**Try it:**
Present the data once more in exactly its original form.

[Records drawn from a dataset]
_ _ _ _ _
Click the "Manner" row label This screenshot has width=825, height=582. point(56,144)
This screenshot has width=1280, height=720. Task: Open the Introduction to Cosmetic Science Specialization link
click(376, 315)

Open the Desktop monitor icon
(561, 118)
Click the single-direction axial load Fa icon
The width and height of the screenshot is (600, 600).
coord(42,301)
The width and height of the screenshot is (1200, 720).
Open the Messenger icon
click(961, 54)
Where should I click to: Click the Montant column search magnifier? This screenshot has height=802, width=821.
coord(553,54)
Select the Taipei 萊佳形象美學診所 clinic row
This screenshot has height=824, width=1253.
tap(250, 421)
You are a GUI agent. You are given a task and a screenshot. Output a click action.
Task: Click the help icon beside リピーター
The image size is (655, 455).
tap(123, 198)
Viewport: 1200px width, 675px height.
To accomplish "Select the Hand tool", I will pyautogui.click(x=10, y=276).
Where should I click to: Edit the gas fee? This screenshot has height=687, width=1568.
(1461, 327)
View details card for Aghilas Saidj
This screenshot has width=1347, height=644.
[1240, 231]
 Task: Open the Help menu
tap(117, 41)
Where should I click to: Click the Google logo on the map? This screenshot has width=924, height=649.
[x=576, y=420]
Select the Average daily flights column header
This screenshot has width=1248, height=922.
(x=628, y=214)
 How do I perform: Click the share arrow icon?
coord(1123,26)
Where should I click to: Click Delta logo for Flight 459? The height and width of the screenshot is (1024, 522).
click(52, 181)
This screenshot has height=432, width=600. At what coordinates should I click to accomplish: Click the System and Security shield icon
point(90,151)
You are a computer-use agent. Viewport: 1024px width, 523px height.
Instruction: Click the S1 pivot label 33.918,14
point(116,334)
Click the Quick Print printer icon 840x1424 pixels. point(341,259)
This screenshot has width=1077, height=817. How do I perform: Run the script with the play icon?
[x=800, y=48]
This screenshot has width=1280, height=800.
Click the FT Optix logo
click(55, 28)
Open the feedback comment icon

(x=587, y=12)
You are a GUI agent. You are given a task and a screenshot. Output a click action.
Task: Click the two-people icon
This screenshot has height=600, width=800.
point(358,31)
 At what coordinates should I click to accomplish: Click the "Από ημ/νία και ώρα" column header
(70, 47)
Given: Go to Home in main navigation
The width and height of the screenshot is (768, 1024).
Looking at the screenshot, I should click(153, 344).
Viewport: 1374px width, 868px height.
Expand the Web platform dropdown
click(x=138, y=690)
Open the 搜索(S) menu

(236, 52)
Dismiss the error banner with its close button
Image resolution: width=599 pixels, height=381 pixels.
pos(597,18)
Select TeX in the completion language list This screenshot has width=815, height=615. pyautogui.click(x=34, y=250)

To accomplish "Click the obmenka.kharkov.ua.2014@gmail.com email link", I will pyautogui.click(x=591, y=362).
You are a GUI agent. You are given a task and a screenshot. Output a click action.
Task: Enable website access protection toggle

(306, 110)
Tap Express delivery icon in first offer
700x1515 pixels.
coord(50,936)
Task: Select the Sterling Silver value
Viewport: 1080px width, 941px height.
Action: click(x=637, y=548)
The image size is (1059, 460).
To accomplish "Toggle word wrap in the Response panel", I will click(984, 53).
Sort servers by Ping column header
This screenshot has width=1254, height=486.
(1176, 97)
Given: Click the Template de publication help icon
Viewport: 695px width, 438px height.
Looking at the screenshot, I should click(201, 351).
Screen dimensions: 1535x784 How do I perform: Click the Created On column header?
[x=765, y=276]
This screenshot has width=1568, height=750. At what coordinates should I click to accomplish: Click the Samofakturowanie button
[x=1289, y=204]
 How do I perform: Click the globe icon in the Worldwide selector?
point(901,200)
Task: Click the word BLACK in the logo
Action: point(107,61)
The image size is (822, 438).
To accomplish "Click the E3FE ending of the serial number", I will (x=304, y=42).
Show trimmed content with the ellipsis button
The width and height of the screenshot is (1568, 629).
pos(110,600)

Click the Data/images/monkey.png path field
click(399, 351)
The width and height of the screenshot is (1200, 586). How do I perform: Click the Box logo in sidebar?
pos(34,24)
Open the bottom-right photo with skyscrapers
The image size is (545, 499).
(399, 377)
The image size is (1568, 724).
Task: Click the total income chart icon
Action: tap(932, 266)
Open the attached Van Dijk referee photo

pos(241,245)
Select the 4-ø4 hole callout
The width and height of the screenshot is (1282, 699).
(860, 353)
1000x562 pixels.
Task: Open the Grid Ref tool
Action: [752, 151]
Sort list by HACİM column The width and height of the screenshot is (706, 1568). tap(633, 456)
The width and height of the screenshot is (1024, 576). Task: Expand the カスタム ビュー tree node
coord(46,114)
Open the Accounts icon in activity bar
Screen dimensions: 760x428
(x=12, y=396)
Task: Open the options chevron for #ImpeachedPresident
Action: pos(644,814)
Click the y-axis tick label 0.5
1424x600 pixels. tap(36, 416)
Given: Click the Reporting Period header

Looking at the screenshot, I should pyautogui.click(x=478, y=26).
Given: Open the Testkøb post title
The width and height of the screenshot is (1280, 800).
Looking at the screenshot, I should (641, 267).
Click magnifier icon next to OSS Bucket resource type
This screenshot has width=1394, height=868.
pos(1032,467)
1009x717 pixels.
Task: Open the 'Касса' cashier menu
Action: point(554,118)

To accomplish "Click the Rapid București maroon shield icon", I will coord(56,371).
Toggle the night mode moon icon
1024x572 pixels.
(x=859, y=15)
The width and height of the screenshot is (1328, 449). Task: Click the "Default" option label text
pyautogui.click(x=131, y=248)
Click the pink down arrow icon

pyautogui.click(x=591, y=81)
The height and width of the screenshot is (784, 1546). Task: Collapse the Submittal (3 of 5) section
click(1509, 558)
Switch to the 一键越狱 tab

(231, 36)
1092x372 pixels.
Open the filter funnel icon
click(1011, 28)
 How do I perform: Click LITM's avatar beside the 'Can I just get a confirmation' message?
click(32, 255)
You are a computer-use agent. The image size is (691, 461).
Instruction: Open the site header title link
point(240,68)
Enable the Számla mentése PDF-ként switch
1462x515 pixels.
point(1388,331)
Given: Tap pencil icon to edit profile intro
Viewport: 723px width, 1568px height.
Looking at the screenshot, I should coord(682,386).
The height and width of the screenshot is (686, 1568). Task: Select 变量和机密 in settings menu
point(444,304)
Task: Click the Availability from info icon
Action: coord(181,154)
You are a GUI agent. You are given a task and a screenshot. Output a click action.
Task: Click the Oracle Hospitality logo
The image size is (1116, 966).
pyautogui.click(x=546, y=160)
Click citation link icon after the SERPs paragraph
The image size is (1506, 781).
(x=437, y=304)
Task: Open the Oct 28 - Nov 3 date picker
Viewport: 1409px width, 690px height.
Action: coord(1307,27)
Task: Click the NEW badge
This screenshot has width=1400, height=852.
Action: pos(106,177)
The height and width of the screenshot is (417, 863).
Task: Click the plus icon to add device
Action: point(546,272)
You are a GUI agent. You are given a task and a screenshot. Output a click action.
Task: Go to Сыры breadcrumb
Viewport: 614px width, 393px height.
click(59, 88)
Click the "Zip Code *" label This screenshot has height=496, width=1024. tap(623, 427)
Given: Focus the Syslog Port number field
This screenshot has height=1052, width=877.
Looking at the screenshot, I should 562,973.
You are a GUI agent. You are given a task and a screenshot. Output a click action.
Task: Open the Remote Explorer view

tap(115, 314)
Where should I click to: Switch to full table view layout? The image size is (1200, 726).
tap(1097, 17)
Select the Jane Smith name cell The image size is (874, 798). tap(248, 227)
_ _ _ _ _
**Exercise response:**
Click the "Manner" row label This screenshot has width=825, height=582. point(56,144)
This screenshot has width=1280, height=720. Task: Open the Introduction to Cosmetic Science Specialization link
click(376, 315)

Open the Desktop monitor icon
(561, 118)
Click the single-direction axial load Fa icon
The width and height of the screenshot is (600, 600).
coord(42,301)
The width and height of the screenshot is (1200, 720).
Open the Messenger icon
click(961, 54)
Where should I click to: Click the Montant column search magnifier? This screenshot has height=802, width=821.
coord(553,54)
Select the Taipei 萊佳形象美學診所 clinic row
This screenshot has height=824, width=1253.
tap(250, 421)
You are a GUI agent. You are given a task and a screenshot. Output a click action.
Task: Click the help icon beside リピーター
The image size is (655, 455).
tap(123, 198)
Viewport: 1200px width, 675px height.
To accomplish "Select the Hand tool", I will pyautogui.click(x=10, y=276).
Where should I click to: Edit the gas fee? This screenshot has height=687, width=1568.
(1461, 327)
View details card for Aghilas Saidj
This screenshot has width=1347, height=644.
[1240, 231]
 Task: Open the Help menu
tap(117, 41)
Where should I click to: Click the Google logo on the map? This screenshot has width=924, height=649.
[x=576, y=420]
Select the Average daily flights column header
This screenshot has width=1248, height=922.
(x=628, y=214)
 How do I perform: Click the share arrow icon?
coord(1123,26)
Where should I click to: Click Delta logo for Flight 459? The height and width of the screenshot is (1024, 522).
click(52, 181)
This screenshot has height=432, width=600. At what coordinates should I click to accomplish: Click the System and Security shield icon
point(90,151)
You are a computer-use agent. Viewport: 1024px width, 523px height.
Instruction: Click the S1 pivot label 33.918,14
point(116,334)
Click the Quick Print printer icon 840x1424 pixels. point(341,259)
This screenshot has width=1077, height=817. How do I perform: Run the script with the play icon?
[x=800, y=48]
This screenshot has width=1280, height=800.
Click the FT Optix logo
click(55, 28)
Open the feedback comment icon

(x=587, y=12)
You are a GUI agent. You are given a task and a screenshot. Output a click action.
Task: Click the two-people icon
This screenshot has height=600, width=800.
point(358,31)
 At what coordinates should I click to accomplish: Click the "Από ημ/νία και ώρα" column header
(70, 47)
Given: Go to Home in main navigation
The width and height of the screenshot is (768, 1024).
Looking at the screenshot, I should click(153, 344).
Viewport: 1374px width, 868px height.
Expand the Web platform dropdown
click(x=138, y=690)
Open the 搜索(S) menu

(236, 52)
Dismiss the error banner with its close button
Image resolution: width=599 pixels, height=381 pixels.
pos(597,18)
Select TeX in the completion language list This screenshot has width=815, height=615. pyautogui.click(x=34, y=250)

To accomplish "Click the obmenka.kharkov.ua.2014@gmail.com email link", I will pyautogui.click(x=591, y=362).
You are a GUI agent. You are given a task and a screenshot. Output a click action.
Task: Enable website access protection toggle

(306, 110)
Tap Express delivery icon in first offer
700x1515 pixels.
coord(50,936)
Task: Select the Sterling Silver value
Viewport: 1080px width, 941px height.
Action: click(x=637, y=548)
The image size is (1059, 460).
To accomplish "Toggle word wrap in the Response panel", I will click(984, 53).
Sort servers by Ping column header
This screenshot has width=1254, height=486.
(1176, 97)
Given: Click the Template de publication help icon
Viewport: 695px width, 438px height.
Looking at the screenshot, I should click(201, 351).
Screen dimensions: 1535x784 How do I perform: Click the Created On column header?
[x=765, y=276]
This screenshot has width=1568, height=750. At what coordinates should I click to accomplish: Click the Samofakturowanie button
[x=1289, y=204]
 How do I perform: Click the globe icon in the Worldwide selector?
point(901,200)
Task: Click the word BLACK in the logo
Action: point(107,61)
The image size is (822, 438).
To accomplish "Click the E3FE ending of the serial number", I will (x=304, y=42).
Show trimmed content with the ellipsis button
The width and height of the screenshot is (1568, 629).
pos(110,600)

Click the Data/images/monkey.png path field
click(399, 351)
The width and height of the screenshot is (1200, 586). How do I perform: Click the Box logo in sidebar?
pos(34,24)
Open the bottom-right photo with skyscrapers
The image size is (545, 499).
(399, 377)
The image size is (1568, 724).
Task: Click the total income chart icon
Action: tap(932, 266)
Open the attached Van Dijk referee photo

pos(241,245)
Select the 4-ø4 hole callout
The width and height of the screenshot is (1282, 699).
(860, 353)
1000x562 pixels.
Task: Open the Grid Ref tool
Action: [752, 151]
Sort list by HACİM column The width and height of the screenshot is (706, 1568). tap(633, 456)
The width and height of the screenshot is (1024, 576). Task: Expand the カスタム ビュー tree node
coord(46,114)
Open the Accounts icon in activity bar
Screen dimensions: 760x428
(x=12, y=396)
Task: Open the options chevron for #ImpeachedPresident
Action: pos(644,814)
Click the y-axis tick label 0.5
1424x600 pixels. tap(36, 416)
Given: Click the Reporting Period header

Looking at the screenshot, I should pyautogui.click(x=478, y=26).
Given: Open the Testkøb post title
The width and height of the screenshot is (1280, 800).
Looking at the screenshot, I should (641, 267).
Click magnifier icon next to OSS Bucket resource type
This screenshot has width=1394, height=868.
pos(1032,467)
1009x717 pixels.
Task: Open the 'Касса' cashier menu
Action: point(554,118)

To accomplish "Click the Rapid București maroon shield icon", I will coord(56,371).
Toggle the night mode moon icon
1024x572 pixels.
(x=859, y=15)
The width and height of the screenshot is (1328, 449). Task: Click the "Default" option label text
pyautogui.click(x=131, y=248)
Click the pink down arrow icon

pyautogui.click(x=591, y=81)
The height and width of the screenshot is (784, 1546). Task: Collapse the Submittal (3 of 5) section
click(1509, 558)
Switch to the 一键越狱 tab

(231, 36)
1092x372 pixels.
Open the filter funnel icon
click(1011, 28)
 How do I perform: Click LITM's avatar beside the 'Can I just get a confirmation' message?
click(32, 255)
You are a computer-use agent. The image size is (691, 461).
Instruction: Open the site header title link
point(240,68)
Enable the Számla mentése PDF-ként switch
1462x515 pixels.
point(1388,331)
Given: Tap pencil icon to edit profile intro
Viewport: 723px width, 1568px height.
Looking at the screenshot, I should coord(682,386).
The height and width of the screenshot is (686, 1568). Task: Select 变量和机密 in settings menu
point(444,304)
Task: Click the Availability from info icon
Action: coord(181,154)
You are a GUI agent. You are given a task and a screenshot. Output a click action.
Task: Click the Oracle Hospitality logo
The image size is (1116, 966).
pyautogui.click(x=546, y=160)
Click citation link icon after the SERPs paragraph
The image size is (1506, 781).
(x=437, y=304)
Task: Open the Oct 28 - Nov 3 date picker
Viewport: 1409px width, 690px height.
Action: coord(1307,27)
Task: Click the NEW badge
This screenshot has width=1400, height=852.
Action: pos(106,177)
The height and width of the screenshot is (417, 863).
Task: Click the plus icon to add device
Action: point(546,272)
You are a GUI agent. You are given a task and a screenshot. Output a click action.
Task: Go to Сыры breadcrumb
Viewport: 614px width, 393px height.
click(59, 88)
Click the "Zip Code *" label This screenshot has height=496, width=1024. tap(623, 427)
Given: Focus the Syslog Port number field
This screenshot has height=1052, width=877.
Looking at the screenshot, I should 562,973.
You are a GUI agent. You are given a task and a screenshot. Output a click action.
Task: Open the Remote Explorer view

tap(115, 314)
Where should I click to: Switch to full table view layout? The image size is (1200, 726).
tap(1097, 17)
Select the Jane Smith name cell The image size is (874, 798). tap(248, 227)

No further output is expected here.